> [TEXTE DU DOCUMENT]
○ ○ ○
Pour Vincent Delerm, le photographe, il n’y a pas de sous-sujets. N’importe quel sujet mérite d’être photographié. Grâce au doux regard qu’il pose sur les choses, les petits détails de la vie quotidienne prennent une toute autre dimension et possèdent plusieurs interprétations. Dans ses photos, ce qui semble insignifiant revêt de l’intensité, ce qui paraît ordinaire frôle l’extraordinaire. La poésie et la délicatesse présentes dans ses chansons se retrouvent dans ses photos et les textes qui les accompagnent, d’une simplicité et sensibilité attendrissantes.

On a retrouvé Vincent Delerm pour une balade-interview autour du Canal Saint-Martin. Après être tombé sur le photographe Guido Mocafico, le hasard de cette promenade nous a fait passer devant l’ancien théâtre de la Mainate – qui s’appelle désormais Chez Laurette – dans lequel il a joué, dans les années 90, à l’époque où existaient encore les cabarets chansons et les scènes ouvertes. Entre éclaircies et averses, le chanteur-photographe nous a parlé de ses débuts dans la photo, de son amour pour les rues de Paris et de son dernier livre Home, recueil de 55 photos qu’il a prises pendant le premier confinement.

Home #6 – C’est tous les jours dimanche.
Anoussa : Sur ta page Wikipédia, on peut lire que tu es « auteur-compositeur-interprète, arrangeur musical, auteur dramatique et photographe occasionnel français ». Que penses-tu de cette description ?

Vincent Delerm : Finalement, la photo est la seule chose que je fais de manière continue et permanente. Ma base, c’est la chanson. C’est là d’où je viens et j’en suis heureux, je n’ai pas envie d’inverser la tendance. J’aime la chanson, à pas mal d’égards, pour les mêmes raisons que la photo.

A. : Le grand public te connait davantage pour tes chansons. Comment as-tu commencé la photo ?

VD. : Au cours de ma 3ème tournée, je me suis rendu compte qu’il y avait des choses dont je ne me rappelais pas, des salles dans lesquelles je ne me souvenais plus être allé, alors que je suis hypermnésique.

 

Aussi, je n’arrivais pas à retranscrire à quel point ce que tu vis en tournée est particulier et fort. Tout ce que je voyais me faisait un effet fou mais je n’arrivais pas à le raconter. Les gens essaient de deviner et de se faire une image. Ils pensent que c’est tout le temps marrant, ou hyper excitant, ou un peu chiant de faire le même spectacle tous les soirs. Mais, ce n’est ni l’un ni l’autre. Il n’y a pas que le concert du soir, il y a l’ambiance de la journée des théâtres vides. Un théâtre vide, c’est quelque chose ! J’ai commencé à faire des photos de cette ambiance où tu es seul, attendant le concert. La journée est comme un fil tendu vers le soir, vers quelque chose de très fort qui se profile. S’avancer sur une scène reste périlleux et étrange. T’as beau savoir le faire, il y a toujours une tension, tu as envie que ça se passe bien. C’est aussi un job spécial parce qu’il y a peu d’endroit de la société où on te demande d’avoir ton pic de forme à 21h15 et de ne rien faire avant. Ça fait des journées assez étranges parce qu’elles sont chargées de ces creux. Après ma 4ème tournée, j’ai donc publié mon premier livre / DVD. J’ai fait des textes sur la vie en tournée pour accompagner mes photos argentiques.
○ ○ ○
> [BLOC DE DONNÉES]
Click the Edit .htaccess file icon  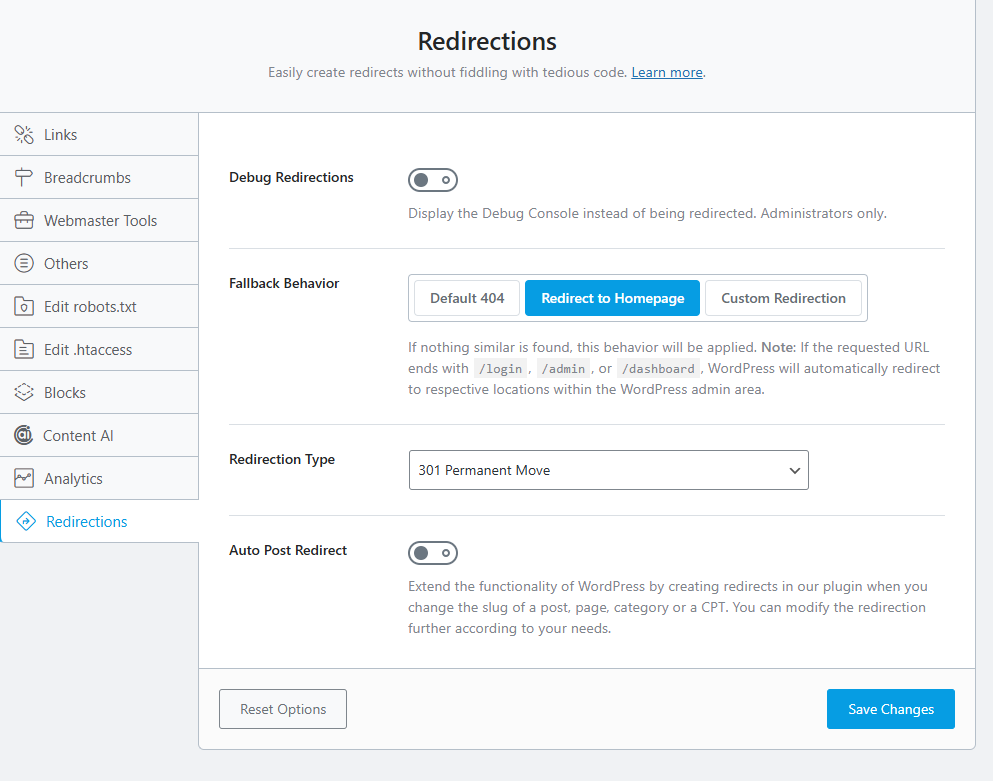pos(24,350)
○ ○ ○
> [CONSIGNES]
• A. D'après l'entretien avec Vincent Delerm, combien de photos le recueil Home rassemble-t-il ?
• B. Donnez la suite de l'entretien avec Vincent Delerm, à partir de sa dernière phrase.

> [RÉPONSES]
• A. 55 photos.

• B.
Home #5 – Vingt-neuf étiquettes. Quelqu’un a collé vingt-neuf étiquettes avec le nom des notes sur chaque touche blanche. Je n’ai jamais tenté de les retirer.
A. :  Quelle articulation crées-tu entre la chanson et la photo ?

VD. : J’ai la volonté de retranscrire, de faire exister la vie telle qu’elle est sous mes yeux, de ne pas m’inventer une vie et d’être juste, de rendre compte, de tenir comme un journal de bord en mélangeant des éléments au point que tu ne sais pas vraiment d’où ça vient. Mais à la fin, tu peux retrouver une sorte de parfum, quelque chose que tu connais, que tu peux identifier, qui te renvoie à des choses. Ce qui m’a toujours plu dans la chanson, c’est qu’il est impossible de vraiment dire ce qui te touche. Tu ne sais pas d’où ça vient, si ça vient du chanteur, de son attitude, des paroles, de la mélodie. Ce qui te touche, c’est un ensemble.

 

J’ai souvent mélangé la photo avec des textes courts de 2 mots ou un texte plus long (comme ce que je fais sur Instagram). Rendre compte des choses de cette manière permet de montrer la vie. La photo est un élément qui rajoute quelque chose qui ne peut pas être reproduit par mes chansons, car pour décrire un sentiment, une sensation, tu attends qu’elles se répètent plusieurs fois dans ta vie. Dans la photo, il y a quelque chose de plus instantané. Les incidents existent aussi davantage et sont précieux.

A. : Pendant toute la durée du premier confinement, tu as publié une photo par jour sur Instagram. Que voulais-tu montrer ?

VD. : Je suis parti d’une contrainte. Je prenais des photos toute la journée en me laissant guider. Je prenais 1h tous les soirs pour choisir la photo qui serait publiée sur Instagram le matin suivant. Je voulais avoir une photo qui corresponde et qui dise quelque chose de la journée en fonction de l’ambiance de l’appartement, de la lumière, de ce qui s’était passé.

Home #28 – Hier, dès l’aube.
A. : Ces photos ont ensuite fait l’objet d’un livre Home publié avec les Éditions Polka…

VD. : Peu de temps avant le confinement, la galerie Polka m’avait contacté pour qu’on travaille ensemble. À cause du confinement cela a été annulé, mais on s’est dit que c’était un bon projet de publier ces photos prises pendant le confinement. C’est un projet éditorial étrange parce qu’il ne porte que sur des images qui ont déjà été publiées sur Instagram. Sur le papier, ce n’est pas un truc à faire mais le livre a bien fonctionné avec 3 éditions de 500 exemplaires.

A. : Chaque photo était également accompagnée d’une chanson. Comment les as-tu choisies ?

VD. : Je les choisissais pour accompagner les photos que je postais en stories. Il y avait des choses ton sur ton. Par exemple, j’ai mis La Complainte du Soleil de Laura Cahen parce que j’avais de la lumière sur la photo #1. D’autres fois, je pouvais mettre des choses plus éloignées ou des chansons que j’avais faites pour des films. Du coup, dans la playlist – qui apparait à la fin du bouquin – il y a 1 titre sur 7 qui est de moi ; ça fait un peu le mec qui essaie de se caser mais ce sont les aléas du format.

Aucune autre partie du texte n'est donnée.